Items listed in a dataset:
======
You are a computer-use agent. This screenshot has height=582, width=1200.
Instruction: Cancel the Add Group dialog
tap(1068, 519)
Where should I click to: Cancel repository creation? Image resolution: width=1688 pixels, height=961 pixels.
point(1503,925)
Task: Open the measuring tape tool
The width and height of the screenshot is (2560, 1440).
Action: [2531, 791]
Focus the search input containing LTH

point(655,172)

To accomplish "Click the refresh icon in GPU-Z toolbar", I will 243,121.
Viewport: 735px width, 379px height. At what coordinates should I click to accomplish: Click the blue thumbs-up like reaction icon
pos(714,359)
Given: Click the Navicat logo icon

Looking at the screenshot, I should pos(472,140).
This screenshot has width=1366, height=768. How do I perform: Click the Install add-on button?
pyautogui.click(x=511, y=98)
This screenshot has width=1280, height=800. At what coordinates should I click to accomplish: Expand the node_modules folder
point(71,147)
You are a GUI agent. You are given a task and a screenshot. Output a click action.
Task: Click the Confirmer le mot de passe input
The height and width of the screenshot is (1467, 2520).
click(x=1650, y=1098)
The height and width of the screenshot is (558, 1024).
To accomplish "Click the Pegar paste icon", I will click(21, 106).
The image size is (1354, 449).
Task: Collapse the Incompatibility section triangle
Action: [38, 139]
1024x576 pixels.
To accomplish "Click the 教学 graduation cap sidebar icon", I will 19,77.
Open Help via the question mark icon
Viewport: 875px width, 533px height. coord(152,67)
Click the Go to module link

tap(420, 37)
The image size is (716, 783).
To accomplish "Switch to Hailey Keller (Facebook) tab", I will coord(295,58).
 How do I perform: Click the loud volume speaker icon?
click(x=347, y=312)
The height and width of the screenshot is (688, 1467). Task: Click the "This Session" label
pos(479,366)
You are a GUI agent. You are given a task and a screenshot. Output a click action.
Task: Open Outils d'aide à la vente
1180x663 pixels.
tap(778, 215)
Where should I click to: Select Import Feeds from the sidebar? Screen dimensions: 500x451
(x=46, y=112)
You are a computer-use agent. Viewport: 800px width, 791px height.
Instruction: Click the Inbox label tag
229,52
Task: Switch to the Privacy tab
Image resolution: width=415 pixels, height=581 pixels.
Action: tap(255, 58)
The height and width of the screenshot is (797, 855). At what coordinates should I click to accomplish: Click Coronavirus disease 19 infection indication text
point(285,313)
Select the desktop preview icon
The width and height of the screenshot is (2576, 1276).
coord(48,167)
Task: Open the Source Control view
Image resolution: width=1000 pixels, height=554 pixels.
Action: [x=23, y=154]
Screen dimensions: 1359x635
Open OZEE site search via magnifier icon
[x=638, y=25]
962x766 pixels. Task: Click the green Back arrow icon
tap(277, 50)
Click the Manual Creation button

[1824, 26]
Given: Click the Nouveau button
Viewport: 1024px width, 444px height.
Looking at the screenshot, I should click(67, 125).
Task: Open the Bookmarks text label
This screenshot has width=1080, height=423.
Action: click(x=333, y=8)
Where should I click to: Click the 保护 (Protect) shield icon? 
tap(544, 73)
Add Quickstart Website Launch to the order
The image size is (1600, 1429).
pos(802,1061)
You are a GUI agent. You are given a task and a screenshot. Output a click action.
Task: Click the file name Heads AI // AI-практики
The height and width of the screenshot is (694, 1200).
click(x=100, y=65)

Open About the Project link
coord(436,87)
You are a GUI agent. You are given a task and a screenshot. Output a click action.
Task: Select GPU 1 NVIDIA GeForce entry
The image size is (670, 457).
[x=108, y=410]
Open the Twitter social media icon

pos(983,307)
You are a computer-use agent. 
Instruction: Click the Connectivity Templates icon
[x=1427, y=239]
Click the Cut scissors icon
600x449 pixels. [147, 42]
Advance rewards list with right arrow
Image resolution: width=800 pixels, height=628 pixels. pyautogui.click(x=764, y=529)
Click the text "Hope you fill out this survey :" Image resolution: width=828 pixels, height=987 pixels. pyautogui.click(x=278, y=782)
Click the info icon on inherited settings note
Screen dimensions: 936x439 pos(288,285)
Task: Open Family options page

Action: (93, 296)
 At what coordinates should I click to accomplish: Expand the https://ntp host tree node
======
ACTIVITY — All of the data must be set down again exactly.

ANSWER SECTION —
You are a computer-use agent. This screenshot has height=582, width=1200.
Instruction: Cancel the Add Group dialog
tap(1068, 519)
Where should I click to: Cancel repository creation? Image resolution: width=1688 pixels, height=961 pixels.
point(1503,925)
Task: Open the measuring tape tool
The width and height of the screenshot is (2560, 1440).
Action: [2531, 791]
Focus the search input containing LTH

point(655,172)

To accomplish "Click the refresh icon in GPU-Z toolbar", I will 243,121.
Viewport: 735px width, 379px height. At what coordinates should I click to accomplish: Click the blue thumbs-up like reaction icon
pos(714,359)
Given: Click the Navicat logo icon

Looking at the screenshot, I should pos(472,140).
This screenshot has width=1366, height=768. How do I perform: Click the Install add-on button?
pyautogui.click(x=511, y=98)
This screenshot has width=1280, height=800. At what coordinates should I click to accomplish: Expand the node_modules folder
point(71,147)
You are a GUI agent. You are given a task and a screenshot. Output a click action.
Task: Click the Confirmer le mot de passe input
The height and width of the screenshot is (1467, 2520).
click(x=1650, y=1098)
The height and width of the screenshot is (558, 1024).
To accomplish "Click the Pegar paste icon", I will click(21, 106).
The image size is (1354, 449).
Task: Collapse the Incompatibility section triangle
Action: [38, 139]
1024x576 pixels.
To accomplish "Click the 教学 graduation cap sidebar icon", I will 19,77.
Open Help via the question mark icon
Viewport: 875px width, 533px height. coord(152,67)
Click the Go to module link

tap(420, 37)
The image size is (716, 783).
To accomplish "Switch to Hailey Keller (Facebook) tab", I will coord(295,58).
 How do I perform: Click the loud volume speaker icon?
click(x=347, y=312)
The height and width of the screenshot is (688, 1467). Task: Click the "This Session" label
pos(479,366)
You are a GUI agent. You are given a task and a screenshot. Output a click action.
Task: Open Outils d'aide à la vente
1180x663 pixels.
tap(778, 215)
Where should I click to: Select Import Feeds from the sidebar? Screen dimensions: 500x451
(x=46, y=112)
You are a computer-use agent. Viewport: 800px width, 791px height.
Instruction: Click the Inbox label tag
229,52
Task: Switch to the Privacy tab
Image resolution: width=415 pixels, height=581 pixels.
Action: tap(255, 58)
The height and width of the screenshot is (797, 855). At what coordinates should I click to accomplish: Click Coronavirus disease 19 infection indication text
point(285,313)
Select the desktop preview icon
The width and height of the screenshot is (2576, 1276).
coord(48,167)
Task: Open the Source Control view
Image resolution: width=1000 pixels, height=554 pixels.
Action: [x=23, y=154]
Screen dimensions: 1359x635
Open OZEE site search via magnifier icon
[x=638, y=25]
962x766 pixels. Task: Click the green Back arrow icon
tap(277, 50)
Click the Manual Creation button

[1824, 26]
Given: Click the Nouveau button
Viewport: 1024px width, 444px height.
Looking at the screenshot, I should click(67, 125).
Task: Open the Bookmarks text label
This screenshot has width=1080, height=423.
Action: click(x=333, y=8)
Where should I click to: Click the 保护 (Protect) shield icon? 
tap(544, 73)
Add Quickstart Website Launch to the order
The image size is (1600, 1429).
pos(802,1061)
You are a GUI agent. You are given a task and a screenshot. Output a click action.
Task: Click the file name Heads AI // AI-практики
The height and width of the screenshot is (694, 1200).
click(x=100, y=65)

Open About the Project link
coord(436,87)
You are a GUI agent. You are given a task and a screenshot. Output a click action.
Task: Select GPU 1 NVIDIA GeForce entry
The image size is (670, 457).
[x=108, y=410]
Open the Twitter social media icon

pos(983,307)
You are a computer-use agent. 
Instruction: Click the Connectivity Templates icon
[x=1427, y=239]
Click the Cut scissors icon
600x449 pixels. [147, 42]
Advance rewards list with right arrow
Image resolution: width=800 pixels, height=628 pixels. pyautogui.click(x=764, y=529)
Click the text "Hope you fill out this survey :" Image resolution: width=828 pixels, height=987 pixels. pyautogui.click(x=278, y=782)
Click the info icon on inherited settings note
Screen dimensions: 936x439 pos(288,285)
Task: Open Family options page

Action: (93, 296)
 At what coordinates should I click to accomplish: Expand the https://ntp host tree node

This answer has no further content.